## DATA EXTRACT
_ _ _ _
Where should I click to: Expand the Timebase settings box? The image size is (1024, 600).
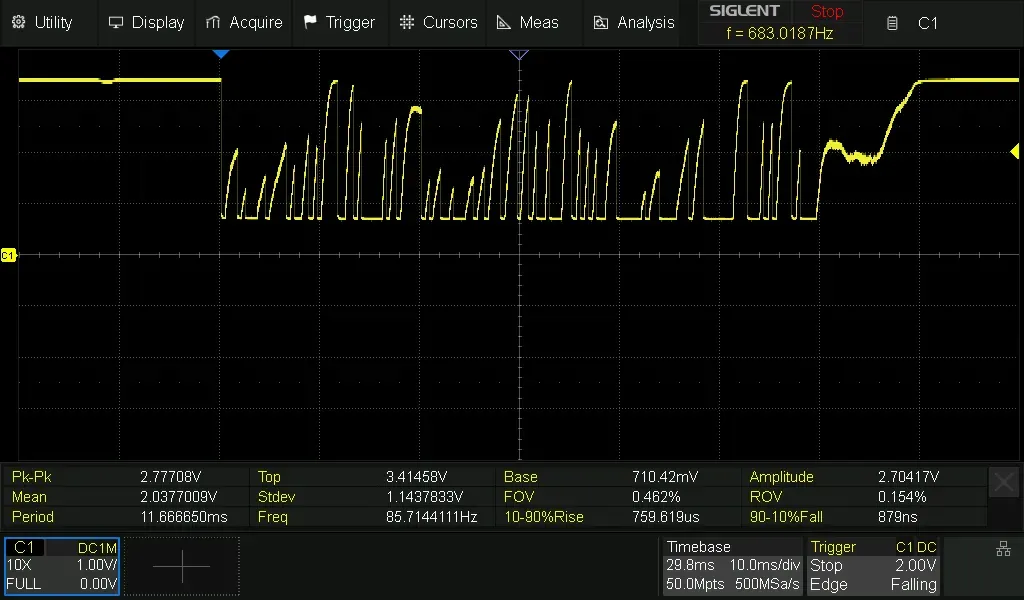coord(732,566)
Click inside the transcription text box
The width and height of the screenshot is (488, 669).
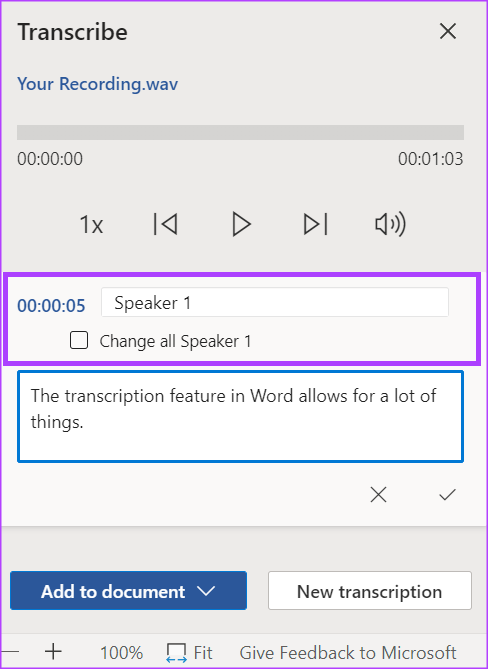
_ _ _ _
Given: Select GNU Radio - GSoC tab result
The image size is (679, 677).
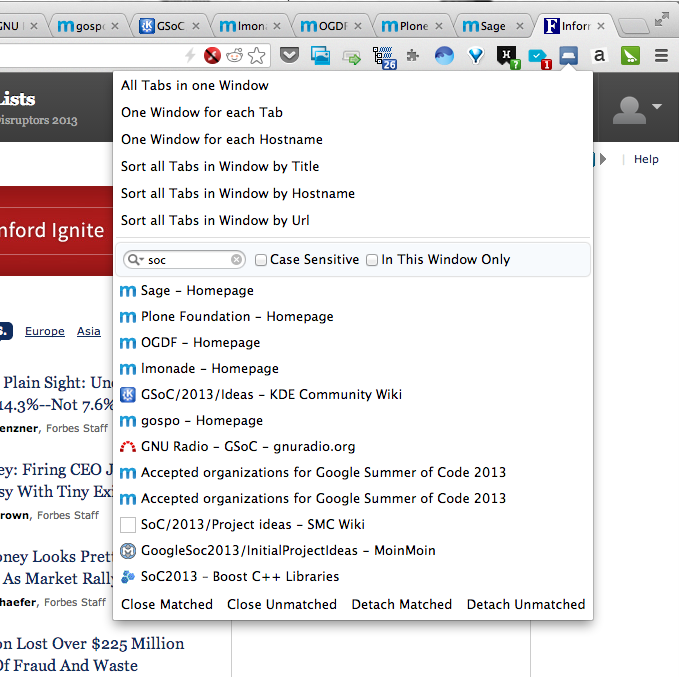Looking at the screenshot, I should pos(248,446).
_ _ _ _
## TASK TO COMPLETE
Above are the entries. Copy exactly the part that opens with the line containing "Click inside the transcription text box" and closes with the line containing "The width and", and no more.

## EXERCISE SOLUTION
Click inside the transcription text box
The width and height of the screenshot is (488, 669).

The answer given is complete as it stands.